J’avoue qu’à mon échelle de maçon de base, les résultats obtenus par mon Obédience, pour ne pas parler de la Franc-maçonnerie, sont un peu illisibles. J’aimerais avoir le retour de nos travaux sur les questions à l’étude des loges et en voir les effets sur la cité. J’attends.
J’ajouterai une troisième question en changeant le temps du verbe :
"A quoi pourrions nous servir ?"
Ou bien
"À quoi pourrions nous travailler pour être utiles à quelque chose ?"
Ne serait-ce pas tout simplement d’amener à la conscience de chacun que tous les hommes sont frères issus de la même mère. Vous me direz Abel et Caïn, Rémus et Romulus… On peut désirer tuer son frère et y réussir parfois.
Ne serait-ce pas d’amener à la conscience de chacun, en commençant par nous-mêmes évidemment, que nous habitons le même vaisseau spatial ?
Une pauvre petite planète de rien du tout, presque exilée au bout d’un bras de notre minuscule galaxie. Ne pourrions nous travailler à comprendre enfin que nous nous disputons les miettes d’un festin dont nous finissons de gaspiller les mets les plus fins ? Que notre vaisseau planétaire fonce dans l’espace en épuisant son carburant et ses réserves sans qu’aucun but ne lui soit fixé ?

**CONSIGNES**.
- 1) D'après le texte sur la franc-maçonnerie, où se situe notre planète ?
- 2) Rédigez la suite du texte sur la franc-maçonnerie, en reprenant après sa dernière phrase.
Les données ci-dessous n'interviennent en rien ici.

**DONNÉES ENREGISTRÉES**.

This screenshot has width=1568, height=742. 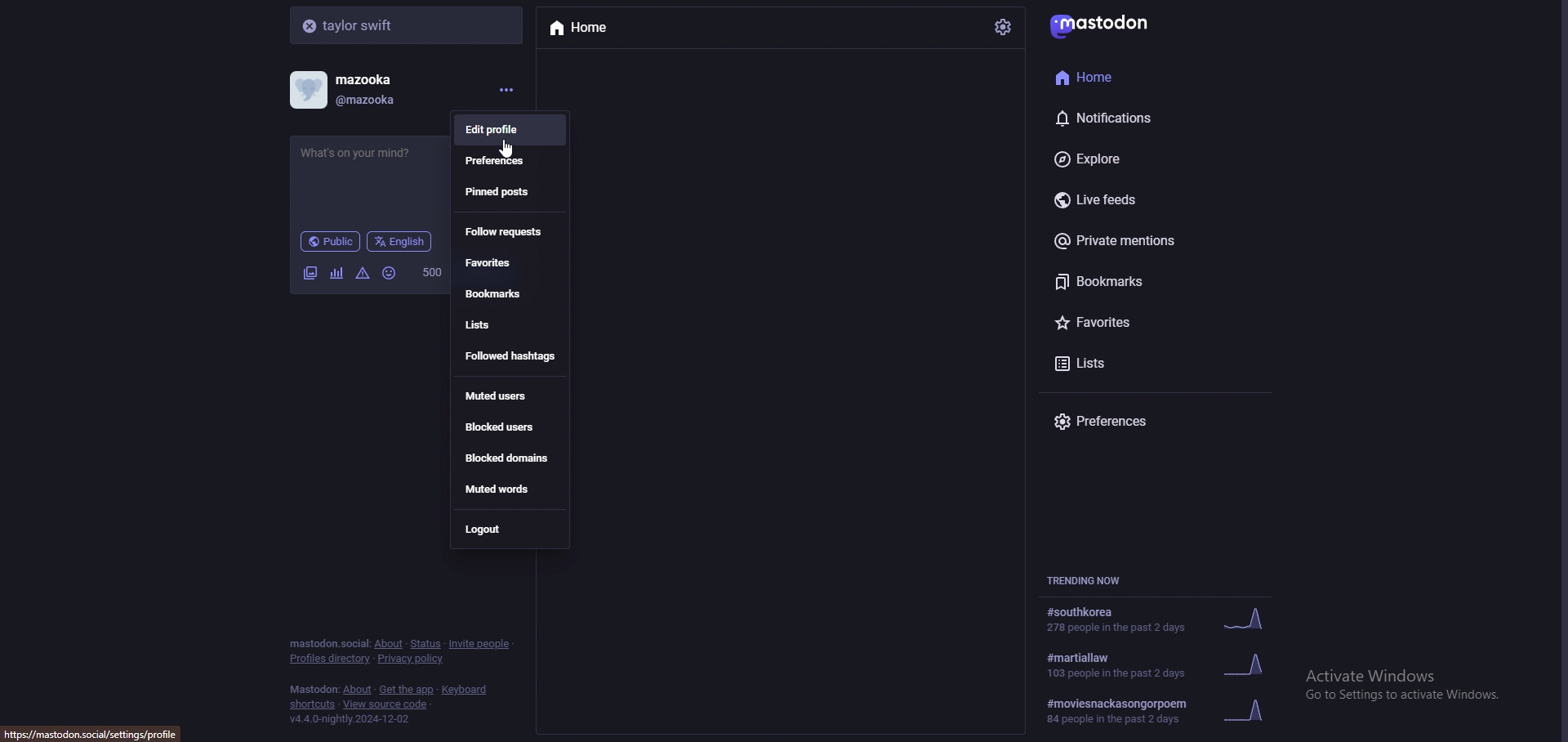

**RÉPONSES AUX CONSIGNES**.
- 1) Presque exilée au bout d'un bras de notre minuscule galaxie.

- 2)
Ne pourrions nous tenter de rendre évident pour tous que de mauvais bergers assistés de leurs chiens mènent le troupeau dans leur intérêt et non dans celui des moutons que nous sommes, maçons compris ?
Ne pourrions nous prendre conscience que pendre un tyran, c’est justifier a posteriori notre propre cruauté et notre propre violence ?
Je ne fais campagne pour personne, même si c'est la saison, j’ai simplement peur que mes enfants ne soient appelés à vivre dans une poubelle ou des communautés de cancrelats affrontent des nations de rats pour quelques déchets toxiques.
Si notre devise "Liberté Égalité Fraternité" était un capitaine censé conduire le navire à bon port, l’équipage serait dans un état de mutinerie permanente. Mais une mutinerie hypocrite, larvée, insidieuse. De grands serments en vitrine, des coups tordus dans l’arrière boutique.
Je ne dis pas "aucun principe" puisqu’il en est un qui est partout respecté :
La fin justifie les moyens".
De combien de promesses sommes nous abreuvés en ce moment pour finalement être déçus après une prochaine élection ?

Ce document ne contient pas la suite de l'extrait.